Dataset entries:
▼▼▼

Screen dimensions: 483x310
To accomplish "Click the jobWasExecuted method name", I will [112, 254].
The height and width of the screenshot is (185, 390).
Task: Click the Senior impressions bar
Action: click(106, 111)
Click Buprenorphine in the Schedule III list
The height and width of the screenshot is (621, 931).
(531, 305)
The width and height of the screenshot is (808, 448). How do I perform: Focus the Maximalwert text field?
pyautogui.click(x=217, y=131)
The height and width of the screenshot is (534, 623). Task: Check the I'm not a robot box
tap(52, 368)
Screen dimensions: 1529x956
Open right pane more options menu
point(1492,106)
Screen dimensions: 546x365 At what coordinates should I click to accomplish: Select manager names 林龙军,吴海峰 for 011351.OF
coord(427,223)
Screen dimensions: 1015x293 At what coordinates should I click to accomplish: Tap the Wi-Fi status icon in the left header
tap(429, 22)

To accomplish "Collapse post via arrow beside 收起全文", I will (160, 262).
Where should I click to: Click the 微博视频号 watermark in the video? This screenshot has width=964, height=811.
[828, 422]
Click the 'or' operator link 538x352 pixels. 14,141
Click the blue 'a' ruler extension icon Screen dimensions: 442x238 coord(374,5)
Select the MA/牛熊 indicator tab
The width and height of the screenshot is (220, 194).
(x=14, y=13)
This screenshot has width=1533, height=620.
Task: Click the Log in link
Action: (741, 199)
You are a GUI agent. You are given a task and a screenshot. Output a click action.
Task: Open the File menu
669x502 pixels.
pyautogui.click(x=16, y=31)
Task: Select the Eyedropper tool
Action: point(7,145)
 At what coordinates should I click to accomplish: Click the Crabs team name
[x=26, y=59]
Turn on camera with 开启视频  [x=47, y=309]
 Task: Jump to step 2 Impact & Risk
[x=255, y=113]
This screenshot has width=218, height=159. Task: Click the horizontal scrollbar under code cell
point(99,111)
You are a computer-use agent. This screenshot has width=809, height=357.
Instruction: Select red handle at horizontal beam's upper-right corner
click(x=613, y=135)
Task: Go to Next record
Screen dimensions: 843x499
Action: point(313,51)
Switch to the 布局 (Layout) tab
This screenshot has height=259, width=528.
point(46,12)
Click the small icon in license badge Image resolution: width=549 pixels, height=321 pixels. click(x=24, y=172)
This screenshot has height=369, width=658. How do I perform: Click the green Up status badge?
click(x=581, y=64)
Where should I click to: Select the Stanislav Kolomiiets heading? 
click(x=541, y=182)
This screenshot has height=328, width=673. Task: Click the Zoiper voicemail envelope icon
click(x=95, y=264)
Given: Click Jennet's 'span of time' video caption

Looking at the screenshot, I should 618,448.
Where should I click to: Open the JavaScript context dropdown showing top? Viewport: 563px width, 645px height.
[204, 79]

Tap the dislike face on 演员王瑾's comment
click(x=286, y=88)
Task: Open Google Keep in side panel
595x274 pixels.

▲▲▲

[AIM OF THE TASK]
Repeat, exactly as they stand, the line that contains "Select the MA/牛熊 indicator tab" and all the lines after it in the data above.

[WRITTEN SOLUTION]
Select the MA/牛熊 indicator tab
The width and height of the screenshot is (220, 194).
(x=14, y=13)
This screenshot has width=1533, height=620.
Task: Click the Log in link
Action: (741, 199)
You are a GUI agent. You are given a task and a screenshot. Output a click action.
Task: Open the File menu
669x502 pixels.
pyautogui.click(x=16, y=31)
Task: Select the Eyedropper tool
Action: point(7,145)
 At what coordinates should I click to accomplish: Click the Crabs team name
[x=26, y=59]
Turn on camera with 开启视频  [x=47, y=309]
 Task: Jump to step 2 Impact & Risk
[x=255, y=113]
This screenshot has width=218, height=159. Task: Click the horizontal scrollbar under code cell
point(99,111)
You are a computer-use agent. This screenshot has width=809, height=357.
Instruction: Select red handle at horizontal beam's upper-right corner
click(x=613, y=135)
Task: Go to Next record
Screen dimensions: 843x499
Action: point(313,51)
Switch to the 布局 (Layout) tab
This screenshot has height=259, width=528.
point(46,12)
Click the small icon in license badge Image resolution: width=549 pixels, height=321 pixels. click(x=24, y=172)
This screenshot has height=369, width=658. How do I perform: Click the green Up status badge?
click(x=581, y=64)
Where should I click to: Select the Stanislav Kolomiiets heading? 
click(x=541, y=182)
This screenshot has height=328, width=673. Task: Click the Zoiper voicemail envelope icon
click(x=95, y=264)
Given: Click Jennet's 'span of time' video caption

Looking at the screenshot, I should 618,448.
Where should I click to: Open the JavaScript context dropdown showing top? Viewport: 563px width, 645px height.
[204, 79]

Tap the dislike face on 演员王瑾's comment
click(x=286, y=88)
Task: Open Google Keep in side panel
595x274 pixels.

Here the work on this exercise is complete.